Abstract
Wei-Hsiu Liu1,2, Ming-Teh Chen3,4,*, Mong-Lien Wang3,5, Yi-Yen Lee5,7,*, Guang-Yuh Chiou6, Chian-Shiu Chien3,9, Pin-I Huang5,8, Yi-Wei Chen5,8, Ming-Chao Huang3,7, Shih-Hwa Chiou3,5,9, Yang-Hsin Shih3,4, Hsin-I Ma1,2
1Graduate Institute of Medical Sciences, National Defense Medical Center, Taipei, Taiwan
2Department of Neurological Surgery, Tri-Service General Hospital and National Defense Medical Center, Taipei, Taiwan
3School of Medicine, National Yang-Ming University, Taipei, Taiwan
4Department of Neurosurgery, Neurological Institute, Taipei Veterans General Hospital & National Yang-Ming University, Taipei, Taiwan
5Institute of Clinical Medicine, National Yang-Ming University, Taipei, Taiwan
6College of Biological Science and Technology, National Chiao Tung Univeristy, Taiwan
7Division of Pediatric Neurosurgery, Department of Neurosurgery, Neurological Institute, Taipei Veterans General Hospital, Taipei, Taiwan
8Cancer Center, Taipei Veterans General Hospital, Taipei, Taiwan
9Department of Medical Research and Education, Taipei Veterans General Hospital, Taiwan
*These authors have contributed equally to this work
Correspondence to:
Hsin-I Ma, e-mail: uf004693@mail2000.com.tw
Keywords: Atypical teratoid/rhabdoid tumor (ATRT), STAT3, Snail, oncogenic resistance and cisplatin
Received: August 24, 2014 Accepted: November 11, 2014 Published: January 31, 2015
ABSTRACT
Atypical teratoid/rhabdoid tumor (ATRT) is a malignant pediatric brain tumor with great recurrence after complete surgery and chemotherapy.
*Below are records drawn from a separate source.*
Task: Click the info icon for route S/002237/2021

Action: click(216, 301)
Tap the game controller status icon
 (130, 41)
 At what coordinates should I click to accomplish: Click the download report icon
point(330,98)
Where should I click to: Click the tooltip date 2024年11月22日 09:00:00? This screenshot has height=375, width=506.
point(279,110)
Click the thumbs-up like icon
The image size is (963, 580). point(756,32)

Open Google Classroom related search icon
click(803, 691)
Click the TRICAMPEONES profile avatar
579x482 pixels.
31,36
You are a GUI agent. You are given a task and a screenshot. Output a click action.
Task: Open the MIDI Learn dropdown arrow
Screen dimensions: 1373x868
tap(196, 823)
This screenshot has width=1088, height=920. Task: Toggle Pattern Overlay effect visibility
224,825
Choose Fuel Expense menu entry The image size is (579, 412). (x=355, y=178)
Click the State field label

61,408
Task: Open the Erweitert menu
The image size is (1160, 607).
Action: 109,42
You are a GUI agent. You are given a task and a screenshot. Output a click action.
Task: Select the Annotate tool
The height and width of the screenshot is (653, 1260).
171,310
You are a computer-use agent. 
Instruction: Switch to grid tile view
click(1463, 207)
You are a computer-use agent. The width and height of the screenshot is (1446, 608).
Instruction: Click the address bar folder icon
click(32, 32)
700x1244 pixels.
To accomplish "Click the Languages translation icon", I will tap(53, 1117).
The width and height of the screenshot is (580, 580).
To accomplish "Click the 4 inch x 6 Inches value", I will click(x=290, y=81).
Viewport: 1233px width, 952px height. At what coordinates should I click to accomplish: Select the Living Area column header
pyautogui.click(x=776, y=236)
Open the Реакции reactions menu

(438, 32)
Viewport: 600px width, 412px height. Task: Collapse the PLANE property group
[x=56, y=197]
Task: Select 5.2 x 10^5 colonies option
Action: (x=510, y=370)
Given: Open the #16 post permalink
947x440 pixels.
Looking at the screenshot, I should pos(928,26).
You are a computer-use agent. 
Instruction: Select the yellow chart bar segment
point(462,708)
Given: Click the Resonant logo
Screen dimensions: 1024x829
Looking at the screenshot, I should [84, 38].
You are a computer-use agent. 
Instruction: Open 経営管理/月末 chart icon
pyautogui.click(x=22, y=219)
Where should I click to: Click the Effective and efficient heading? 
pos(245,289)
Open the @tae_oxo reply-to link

Here, we demonstrate that cisplatin treatment selects not only for resistance but also for a more oncogenic phenotype characterized by high self-renewal and invasive capabilities. These phenomena are likely due to STAT3 upregulatoin which occurred simultaneously with higher expression of Snail, an activator of epithelial–mesenchymal transition (EMT), in ATRT-CisR cells. STAT3 knockdown effectively suppressed Snail expression and blocked motility and invasion in ATRT-CisR cells, while overexpressing Snail reversed these effects. Chromatin immunoprecipitation assay indicated that STAT3 directly bound to Snail promoter. Moreover, STAT3 knockdown effectively suppressed cancer stem-like properties, synergistically enhanced the chemotherapeutic effect, and significantly improved survival rate in ATRT-CisR-transplanted immunocompromised mice. Finally, immunohistochemistrical analysis showed that STAT3 and Snail were coexpressed at high levels in recurrent ATRT tissues. Thus, the STAT3/Snail pathway plays an important role in oncogenic resistance, rendering cells not only drug-resistant but also increasingly oncogenic (invasion, EMT and recurrence). Therefore, the STAT3/Snail could be a target for ATRT treatment.